Hasura DDN: The most incredible API for ClickHouse

Our commitment has always been to empower developers to build and scale applications effortlessly. As part of that commitment, we ensured Hasura’s Data Delivery Network (DDN) can harness the strength of the world's most advanced real-time analytics database, ClickHouse.

Introduction to Hasura DDN

With Hasura DDN, we're transforming how developers work with microservices and data sources. By enabling the instant creation and operation of a supergraph – a unified data API layer that simplifies the complex web of microservice – you can now focus on what matters most: building great applications.

Hasura DDN accelerates development by providing reusable data connections, allowing for easy creation of subgraphs that stitch together into a semantic supergraph. This eliminates the need for teams to build and operate microservices for data accessibility, reducing operational overhead and ensuring security and performance from the get-go.

Hasura DDN benefits for all API stakeholders

API consumers get access to a blazing-fast composable API:

  • Composable API: Hasura DDN can easily be configured for your PostgreSQL database immediately generating GraphQL Queries that enable sorting, filtering, and pagination.

#### Collected material
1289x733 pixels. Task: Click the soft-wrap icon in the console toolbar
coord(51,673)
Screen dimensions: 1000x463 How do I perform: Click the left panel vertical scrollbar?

#### Description of the task
Rewrite the Hasura DDN text starting at the words "With Hasura DDN, we're" and stopping after "from the get-go.", with every "supergraph" switched to "federated graph".

#### Answer to this problem
With Hasura DDN, we're transforming how developers work with microservices and data sources. By enabling the instant creation and operation of a federated graph – a unified data API layer that simplifies the complex web of microservice – you can now focus on what matters most: building great applications.

Hasura DDN accelerates development by providing reusable data connections, allowing for easy creation of subgraphs that stitch together into a semantic federated graph. This eliminates the need for teams to build and operate microservices for data accessibility, reducing operational overhead and ensuring security and performance from the get-go.